It is time to take back the harm media is doing to our daughters
I have noticed that my daughter and her friends are all obsessed with this particular television show. I won’t name the title, but it is set in an American high school filled with beautiful teenagers doing glamorous, adult things. The other night I overheard my daughter watching it in her room with her friend. She said, “I would give anything to look like (actress). She is so beautiful, I could never look like her.”
Here’s the thing: that actress is not a teenager. I looked it up, and she is almost 25 years old. Likewise, every single person on that show is older than they claim by a good handful of years, and one “high schooler” is even in his 30’s! They all wear designer clothes, use professional set makeup, and have every Hollywood trick at their disposal to make it seem like that is the way a teenager should look.
My daughter and her friend—in fact, all girls are growing up looking at these false images. Then they are being told that to be beautiful they have to match them. It is a dangerous message, and one that is permeating every facet of their environment.

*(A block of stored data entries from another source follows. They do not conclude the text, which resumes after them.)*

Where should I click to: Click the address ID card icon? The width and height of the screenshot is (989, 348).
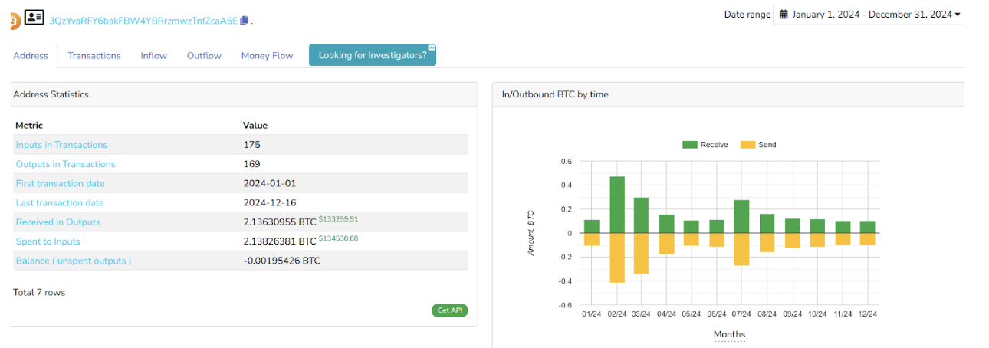pos(34,17)
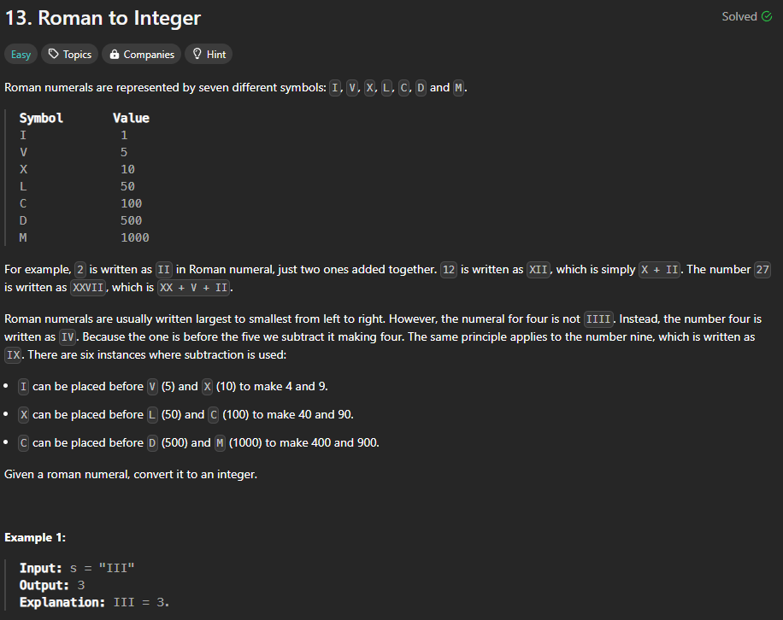Click the Easy difficulty badge
This screenshot has height=620, width=783.
click(x=21, y=55)
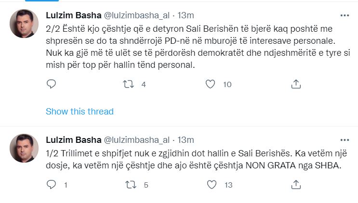Click Lulzim Basha name on 1/2 tweet
Screen dimensions: 358x203
point(73,140)
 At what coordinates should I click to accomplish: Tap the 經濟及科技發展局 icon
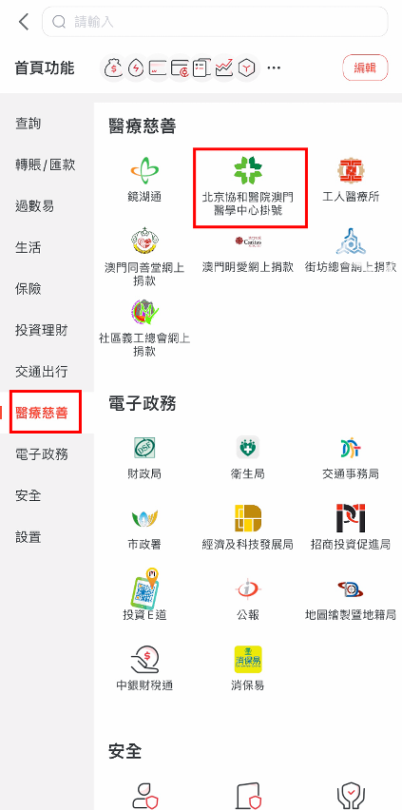pyautogui.click(x=247, y=518)
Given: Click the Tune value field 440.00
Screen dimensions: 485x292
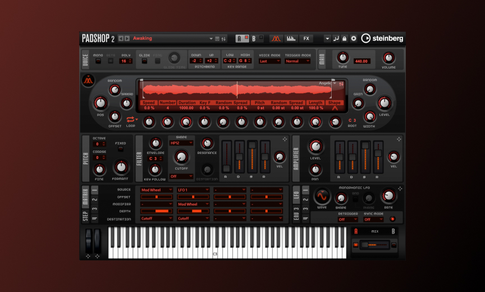Looking at the screenshot, I should coord(362,61).
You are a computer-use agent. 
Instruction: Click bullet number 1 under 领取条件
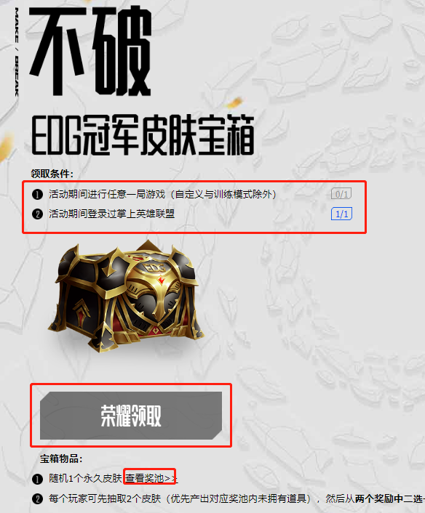click(x=37, y=195)
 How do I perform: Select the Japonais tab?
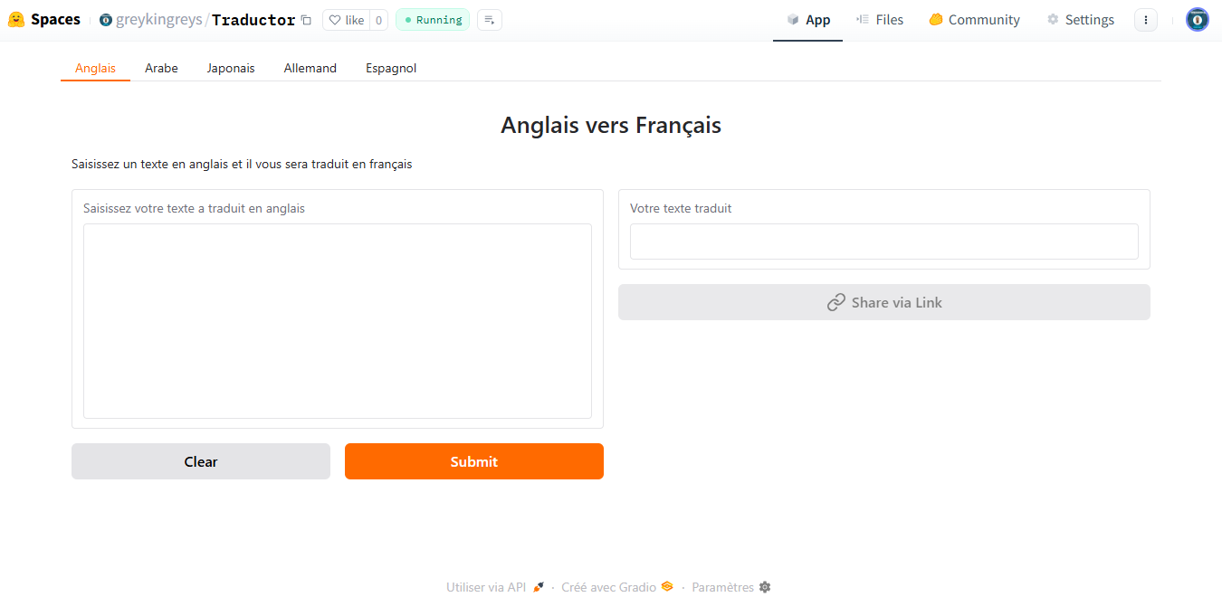click(x=231, y=68)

As parents, what are we doing to fight against this problem? Are we doing enough?
Showing Our Daughters That Balance Is Key
The cynical side of me says that there is no way we will ever banish this false sense of perfection from our media, and so our homes. But the optimist in me (a voice I prefer to listen to) says that it doesn’t really matter. We have the power to be the solution, and all it takes is some time and energy spent teaching our daughters about the balance between beauty and health.
Your instinct may be to leave the bulk of that teaching to their mom. Being a woman, she knows better what struggles your daughter faces, what insecurities. However, lobbing the job off to her is a disservice to your entire family, including yourself. It is a father’s job to help instill in his little girl a positive self-image, and that starts with showing her a more healthy perception of herself and the world around her.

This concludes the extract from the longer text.